● **What you will do**: Turn the part of the items that opens with the line containing "Cisco SFP-10G-BX40U-I Compatible" and closes with the line containing "10G SFP+ (69, 1765)" into a numbered list, leaving out any blank lines. Include both of those lines and nothing outside that part.
......
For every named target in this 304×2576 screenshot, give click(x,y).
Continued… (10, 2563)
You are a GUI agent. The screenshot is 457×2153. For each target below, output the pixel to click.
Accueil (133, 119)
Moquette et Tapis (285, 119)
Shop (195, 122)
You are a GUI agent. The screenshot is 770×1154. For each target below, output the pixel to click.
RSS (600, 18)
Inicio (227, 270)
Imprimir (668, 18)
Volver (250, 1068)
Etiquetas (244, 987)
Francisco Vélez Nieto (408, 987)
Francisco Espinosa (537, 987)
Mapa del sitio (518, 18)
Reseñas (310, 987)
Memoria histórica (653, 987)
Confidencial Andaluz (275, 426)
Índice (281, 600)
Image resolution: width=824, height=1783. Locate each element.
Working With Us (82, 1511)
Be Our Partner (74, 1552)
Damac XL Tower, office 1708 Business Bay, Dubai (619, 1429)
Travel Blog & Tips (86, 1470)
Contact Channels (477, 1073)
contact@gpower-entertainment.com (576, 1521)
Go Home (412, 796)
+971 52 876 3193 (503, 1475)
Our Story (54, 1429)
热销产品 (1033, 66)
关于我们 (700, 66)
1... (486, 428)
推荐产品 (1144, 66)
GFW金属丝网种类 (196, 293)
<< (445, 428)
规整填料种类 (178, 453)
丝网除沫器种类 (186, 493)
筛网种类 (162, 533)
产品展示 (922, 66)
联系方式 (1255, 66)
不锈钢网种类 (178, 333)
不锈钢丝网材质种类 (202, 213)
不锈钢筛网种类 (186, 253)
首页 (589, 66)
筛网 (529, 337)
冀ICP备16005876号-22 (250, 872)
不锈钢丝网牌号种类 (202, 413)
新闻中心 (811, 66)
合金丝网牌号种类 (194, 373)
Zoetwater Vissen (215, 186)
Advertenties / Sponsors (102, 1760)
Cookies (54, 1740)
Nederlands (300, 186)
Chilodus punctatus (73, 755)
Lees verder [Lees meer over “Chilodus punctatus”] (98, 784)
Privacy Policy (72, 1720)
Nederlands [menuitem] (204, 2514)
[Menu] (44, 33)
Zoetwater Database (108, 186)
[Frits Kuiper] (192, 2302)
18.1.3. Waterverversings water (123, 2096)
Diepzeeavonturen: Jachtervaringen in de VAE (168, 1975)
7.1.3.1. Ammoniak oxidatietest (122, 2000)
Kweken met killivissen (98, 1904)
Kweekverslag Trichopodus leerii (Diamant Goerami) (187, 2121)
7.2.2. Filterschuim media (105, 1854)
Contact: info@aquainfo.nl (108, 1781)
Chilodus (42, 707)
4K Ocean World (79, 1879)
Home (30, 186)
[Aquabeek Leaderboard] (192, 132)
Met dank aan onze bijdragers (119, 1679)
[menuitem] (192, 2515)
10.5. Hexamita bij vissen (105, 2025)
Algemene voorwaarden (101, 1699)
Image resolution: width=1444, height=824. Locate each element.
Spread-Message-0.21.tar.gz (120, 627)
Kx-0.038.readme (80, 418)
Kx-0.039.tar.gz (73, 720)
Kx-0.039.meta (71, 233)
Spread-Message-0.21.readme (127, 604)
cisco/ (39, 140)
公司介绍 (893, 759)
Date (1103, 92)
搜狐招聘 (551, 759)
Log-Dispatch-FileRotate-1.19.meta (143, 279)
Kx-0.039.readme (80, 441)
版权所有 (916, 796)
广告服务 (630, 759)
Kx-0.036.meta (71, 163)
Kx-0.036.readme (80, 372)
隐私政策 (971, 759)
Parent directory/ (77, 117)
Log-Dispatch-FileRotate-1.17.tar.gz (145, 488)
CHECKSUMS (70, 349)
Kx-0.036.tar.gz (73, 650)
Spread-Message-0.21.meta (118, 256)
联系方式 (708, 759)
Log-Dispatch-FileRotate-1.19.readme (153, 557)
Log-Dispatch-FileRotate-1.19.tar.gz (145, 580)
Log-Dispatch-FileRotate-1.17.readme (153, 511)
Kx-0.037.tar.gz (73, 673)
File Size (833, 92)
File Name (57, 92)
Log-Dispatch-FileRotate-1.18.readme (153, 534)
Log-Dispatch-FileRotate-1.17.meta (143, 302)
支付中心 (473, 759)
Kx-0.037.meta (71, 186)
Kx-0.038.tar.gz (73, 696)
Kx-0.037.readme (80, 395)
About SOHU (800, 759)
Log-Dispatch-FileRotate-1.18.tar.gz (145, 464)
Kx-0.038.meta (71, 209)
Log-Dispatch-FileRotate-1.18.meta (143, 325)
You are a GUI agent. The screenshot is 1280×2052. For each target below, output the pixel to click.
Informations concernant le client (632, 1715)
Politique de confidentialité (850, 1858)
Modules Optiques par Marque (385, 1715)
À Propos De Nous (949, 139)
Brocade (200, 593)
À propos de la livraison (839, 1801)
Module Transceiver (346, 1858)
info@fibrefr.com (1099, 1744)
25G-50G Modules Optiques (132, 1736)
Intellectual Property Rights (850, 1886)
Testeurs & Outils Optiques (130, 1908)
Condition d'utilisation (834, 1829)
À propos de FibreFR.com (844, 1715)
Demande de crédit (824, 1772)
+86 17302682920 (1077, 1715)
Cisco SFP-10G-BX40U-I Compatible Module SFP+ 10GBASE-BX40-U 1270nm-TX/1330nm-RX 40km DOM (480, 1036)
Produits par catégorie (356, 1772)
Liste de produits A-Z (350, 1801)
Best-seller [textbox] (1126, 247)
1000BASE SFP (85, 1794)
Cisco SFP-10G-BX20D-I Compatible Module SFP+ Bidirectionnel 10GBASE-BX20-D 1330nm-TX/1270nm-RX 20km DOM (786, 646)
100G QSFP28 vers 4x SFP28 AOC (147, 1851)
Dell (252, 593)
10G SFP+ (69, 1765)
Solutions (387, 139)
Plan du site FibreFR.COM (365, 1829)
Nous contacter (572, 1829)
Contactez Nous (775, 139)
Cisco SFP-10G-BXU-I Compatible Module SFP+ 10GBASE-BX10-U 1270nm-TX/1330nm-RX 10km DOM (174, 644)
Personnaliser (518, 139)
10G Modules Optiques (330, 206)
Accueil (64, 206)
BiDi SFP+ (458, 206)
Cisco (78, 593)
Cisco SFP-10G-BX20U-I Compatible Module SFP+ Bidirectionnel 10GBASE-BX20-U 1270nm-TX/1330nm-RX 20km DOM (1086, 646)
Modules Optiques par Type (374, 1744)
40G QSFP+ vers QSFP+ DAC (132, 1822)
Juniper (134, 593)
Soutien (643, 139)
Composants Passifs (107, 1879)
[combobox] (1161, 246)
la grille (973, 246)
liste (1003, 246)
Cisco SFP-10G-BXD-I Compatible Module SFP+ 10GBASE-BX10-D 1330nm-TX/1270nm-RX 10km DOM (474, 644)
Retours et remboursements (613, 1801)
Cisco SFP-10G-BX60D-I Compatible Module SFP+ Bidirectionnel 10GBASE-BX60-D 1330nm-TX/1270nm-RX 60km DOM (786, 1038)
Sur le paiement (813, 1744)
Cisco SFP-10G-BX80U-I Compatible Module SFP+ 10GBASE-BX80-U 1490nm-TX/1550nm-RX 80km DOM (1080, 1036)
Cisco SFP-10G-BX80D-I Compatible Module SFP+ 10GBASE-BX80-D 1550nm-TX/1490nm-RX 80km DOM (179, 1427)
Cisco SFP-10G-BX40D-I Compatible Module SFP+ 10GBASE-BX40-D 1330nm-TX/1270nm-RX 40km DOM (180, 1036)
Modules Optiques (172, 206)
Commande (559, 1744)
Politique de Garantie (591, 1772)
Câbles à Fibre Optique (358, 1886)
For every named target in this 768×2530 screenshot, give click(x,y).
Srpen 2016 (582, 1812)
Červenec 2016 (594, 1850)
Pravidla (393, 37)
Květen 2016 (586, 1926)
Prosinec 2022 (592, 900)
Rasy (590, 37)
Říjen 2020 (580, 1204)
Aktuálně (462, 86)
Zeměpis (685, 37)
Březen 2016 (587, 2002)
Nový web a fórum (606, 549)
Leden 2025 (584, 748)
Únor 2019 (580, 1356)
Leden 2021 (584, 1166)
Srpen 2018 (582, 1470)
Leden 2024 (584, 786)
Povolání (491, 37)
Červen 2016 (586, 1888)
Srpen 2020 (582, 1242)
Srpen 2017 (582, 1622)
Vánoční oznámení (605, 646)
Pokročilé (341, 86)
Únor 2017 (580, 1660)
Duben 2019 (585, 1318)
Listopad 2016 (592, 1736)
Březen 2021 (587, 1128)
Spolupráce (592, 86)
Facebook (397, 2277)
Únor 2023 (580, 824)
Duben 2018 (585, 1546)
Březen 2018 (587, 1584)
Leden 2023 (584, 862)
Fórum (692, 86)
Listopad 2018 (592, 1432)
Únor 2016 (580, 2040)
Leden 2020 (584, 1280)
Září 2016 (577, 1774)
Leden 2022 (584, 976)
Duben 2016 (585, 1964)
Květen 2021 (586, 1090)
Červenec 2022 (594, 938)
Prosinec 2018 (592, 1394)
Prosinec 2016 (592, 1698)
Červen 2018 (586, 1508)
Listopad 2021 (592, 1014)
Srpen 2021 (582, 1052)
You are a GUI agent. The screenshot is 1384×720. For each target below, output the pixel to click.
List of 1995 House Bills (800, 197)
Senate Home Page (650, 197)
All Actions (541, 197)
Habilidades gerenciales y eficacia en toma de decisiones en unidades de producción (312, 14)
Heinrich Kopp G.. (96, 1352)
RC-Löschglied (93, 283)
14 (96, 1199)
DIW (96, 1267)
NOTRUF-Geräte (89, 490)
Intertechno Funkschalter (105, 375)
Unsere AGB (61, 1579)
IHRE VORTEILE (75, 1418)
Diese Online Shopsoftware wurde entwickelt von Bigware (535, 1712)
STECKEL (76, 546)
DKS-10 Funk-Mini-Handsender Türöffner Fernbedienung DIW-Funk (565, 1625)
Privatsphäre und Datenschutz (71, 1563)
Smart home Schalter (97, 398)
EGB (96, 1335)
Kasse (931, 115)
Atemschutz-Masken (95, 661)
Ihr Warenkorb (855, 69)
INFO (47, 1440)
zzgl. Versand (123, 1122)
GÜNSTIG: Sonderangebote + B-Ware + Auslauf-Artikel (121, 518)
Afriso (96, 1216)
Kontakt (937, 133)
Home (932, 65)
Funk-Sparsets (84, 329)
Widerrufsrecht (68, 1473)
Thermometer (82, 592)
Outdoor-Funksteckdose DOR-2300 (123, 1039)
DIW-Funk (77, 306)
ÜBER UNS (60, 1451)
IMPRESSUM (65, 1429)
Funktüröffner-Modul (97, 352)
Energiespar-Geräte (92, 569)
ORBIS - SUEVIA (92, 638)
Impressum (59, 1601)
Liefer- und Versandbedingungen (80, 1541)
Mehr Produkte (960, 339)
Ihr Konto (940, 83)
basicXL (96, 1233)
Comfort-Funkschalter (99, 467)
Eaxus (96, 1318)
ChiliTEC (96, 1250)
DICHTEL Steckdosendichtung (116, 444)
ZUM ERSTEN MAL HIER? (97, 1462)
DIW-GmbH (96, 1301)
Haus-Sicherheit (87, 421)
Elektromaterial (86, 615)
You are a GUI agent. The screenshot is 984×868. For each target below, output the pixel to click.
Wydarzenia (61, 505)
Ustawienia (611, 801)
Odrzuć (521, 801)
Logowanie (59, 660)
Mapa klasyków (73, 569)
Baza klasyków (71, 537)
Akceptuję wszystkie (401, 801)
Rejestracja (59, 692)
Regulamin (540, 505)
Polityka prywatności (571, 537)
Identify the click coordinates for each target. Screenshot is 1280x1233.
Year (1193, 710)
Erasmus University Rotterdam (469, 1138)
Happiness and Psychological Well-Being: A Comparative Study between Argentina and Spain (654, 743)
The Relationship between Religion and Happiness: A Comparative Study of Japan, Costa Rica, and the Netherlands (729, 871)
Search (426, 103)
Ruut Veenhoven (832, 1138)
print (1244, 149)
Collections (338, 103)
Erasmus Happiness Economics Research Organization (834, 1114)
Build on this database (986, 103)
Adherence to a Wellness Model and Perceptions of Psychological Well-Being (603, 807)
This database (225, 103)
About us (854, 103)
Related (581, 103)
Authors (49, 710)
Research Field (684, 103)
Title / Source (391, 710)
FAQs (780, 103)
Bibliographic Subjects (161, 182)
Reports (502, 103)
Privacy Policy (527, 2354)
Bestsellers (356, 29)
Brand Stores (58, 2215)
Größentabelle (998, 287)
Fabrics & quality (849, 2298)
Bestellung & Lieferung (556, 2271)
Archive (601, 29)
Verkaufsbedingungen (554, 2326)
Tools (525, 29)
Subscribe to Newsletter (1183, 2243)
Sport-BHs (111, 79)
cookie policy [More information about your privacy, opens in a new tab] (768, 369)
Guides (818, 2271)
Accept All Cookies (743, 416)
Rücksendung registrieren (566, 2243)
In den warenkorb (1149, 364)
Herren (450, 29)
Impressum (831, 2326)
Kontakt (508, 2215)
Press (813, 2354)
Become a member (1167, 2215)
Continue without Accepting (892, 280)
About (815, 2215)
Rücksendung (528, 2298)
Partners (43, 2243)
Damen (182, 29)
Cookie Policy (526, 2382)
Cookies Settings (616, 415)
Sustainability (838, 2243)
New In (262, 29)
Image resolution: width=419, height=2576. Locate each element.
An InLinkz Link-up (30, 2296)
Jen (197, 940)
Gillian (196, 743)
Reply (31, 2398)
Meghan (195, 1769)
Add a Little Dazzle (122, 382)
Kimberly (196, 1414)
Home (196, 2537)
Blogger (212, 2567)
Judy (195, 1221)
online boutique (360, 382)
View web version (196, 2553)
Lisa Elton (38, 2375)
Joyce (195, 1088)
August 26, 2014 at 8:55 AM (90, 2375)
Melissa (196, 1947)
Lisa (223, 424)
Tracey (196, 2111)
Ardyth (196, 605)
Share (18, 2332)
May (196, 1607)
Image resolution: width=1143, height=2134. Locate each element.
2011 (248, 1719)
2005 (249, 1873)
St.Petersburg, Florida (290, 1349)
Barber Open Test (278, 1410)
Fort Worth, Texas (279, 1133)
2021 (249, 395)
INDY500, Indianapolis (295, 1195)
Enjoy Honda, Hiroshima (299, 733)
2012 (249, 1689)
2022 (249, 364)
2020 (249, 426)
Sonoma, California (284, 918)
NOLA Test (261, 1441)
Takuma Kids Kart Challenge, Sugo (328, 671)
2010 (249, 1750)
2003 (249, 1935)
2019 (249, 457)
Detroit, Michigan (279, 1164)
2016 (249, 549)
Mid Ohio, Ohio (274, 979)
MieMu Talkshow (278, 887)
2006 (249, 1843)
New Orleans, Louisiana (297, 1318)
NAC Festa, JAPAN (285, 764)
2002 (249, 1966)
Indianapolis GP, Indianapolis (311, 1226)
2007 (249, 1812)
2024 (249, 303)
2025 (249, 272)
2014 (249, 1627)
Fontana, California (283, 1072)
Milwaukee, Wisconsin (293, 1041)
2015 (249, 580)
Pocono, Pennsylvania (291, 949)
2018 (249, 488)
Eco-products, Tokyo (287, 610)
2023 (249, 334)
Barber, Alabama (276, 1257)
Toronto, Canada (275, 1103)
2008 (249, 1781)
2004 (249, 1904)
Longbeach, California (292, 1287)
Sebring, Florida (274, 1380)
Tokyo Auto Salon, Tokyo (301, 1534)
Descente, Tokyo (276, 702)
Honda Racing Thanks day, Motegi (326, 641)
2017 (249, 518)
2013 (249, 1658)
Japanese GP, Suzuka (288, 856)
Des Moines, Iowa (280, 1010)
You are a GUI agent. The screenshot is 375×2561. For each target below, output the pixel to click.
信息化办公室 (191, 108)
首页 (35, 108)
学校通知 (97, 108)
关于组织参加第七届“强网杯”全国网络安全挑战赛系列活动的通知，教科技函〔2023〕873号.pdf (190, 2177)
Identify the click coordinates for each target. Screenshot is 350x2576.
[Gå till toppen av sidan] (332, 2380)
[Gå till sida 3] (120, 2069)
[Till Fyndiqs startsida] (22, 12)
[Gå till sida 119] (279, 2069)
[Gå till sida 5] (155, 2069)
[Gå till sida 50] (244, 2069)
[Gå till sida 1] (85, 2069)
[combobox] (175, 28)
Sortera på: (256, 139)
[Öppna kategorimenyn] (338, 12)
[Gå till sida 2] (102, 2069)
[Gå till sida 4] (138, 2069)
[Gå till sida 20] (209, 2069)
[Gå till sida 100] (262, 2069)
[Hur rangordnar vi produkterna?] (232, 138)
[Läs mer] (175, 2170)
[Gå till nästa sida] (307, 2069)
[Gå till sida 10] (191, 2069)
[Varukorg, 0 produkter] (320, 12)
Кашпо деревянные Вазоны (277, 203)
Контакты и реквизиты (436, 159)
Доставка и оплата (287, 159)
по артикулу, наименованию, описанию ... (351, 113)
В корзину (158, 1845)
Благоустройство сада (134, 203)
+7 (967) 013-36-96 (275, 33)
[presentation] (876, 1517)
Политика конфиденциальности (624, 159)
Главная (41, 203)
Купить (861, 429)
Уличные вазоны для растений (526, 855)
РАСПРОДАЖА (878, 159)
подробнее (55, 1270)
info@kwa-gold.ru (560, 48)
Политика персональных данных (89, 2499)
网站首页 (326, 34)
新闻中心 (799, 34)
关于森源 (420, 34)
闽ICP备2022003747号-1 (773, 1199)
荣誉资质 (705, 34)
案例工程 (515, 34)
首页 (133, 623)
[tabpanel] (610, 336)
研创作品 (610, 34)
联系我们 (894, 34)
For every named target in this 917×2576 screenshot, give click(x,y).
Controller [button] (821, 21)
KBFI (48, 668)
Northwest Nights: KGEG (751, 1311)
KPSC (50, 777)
......
● **Task output**:
1. Cisco SFP-10G-BX40U-I Compatible Module SFP+ 10GBASE-BX40-U 1270nm-TX/1330nm-RX 40km DOM (480, 1036)
2. Produits par catégorie (356, 1772)
3. Liste de produits A-Z (350, 1801)
4. Best-seller [textbox] (1126, 247)
5. 1000BASE SFP (85, 1794)
6. Cisco SFP-10G-BX20D-I Compatible Module SFP+ Bidirectionnel 10GBASE-BX20-D 1330nm-TX/1270nm-RX 20km DOM (786, 646)
7. 100G QSFP28 vers 4x SFP28 AOC (147, 1851)
8. Dell (252, 593)
9. 10G SFP+ (69, 1765)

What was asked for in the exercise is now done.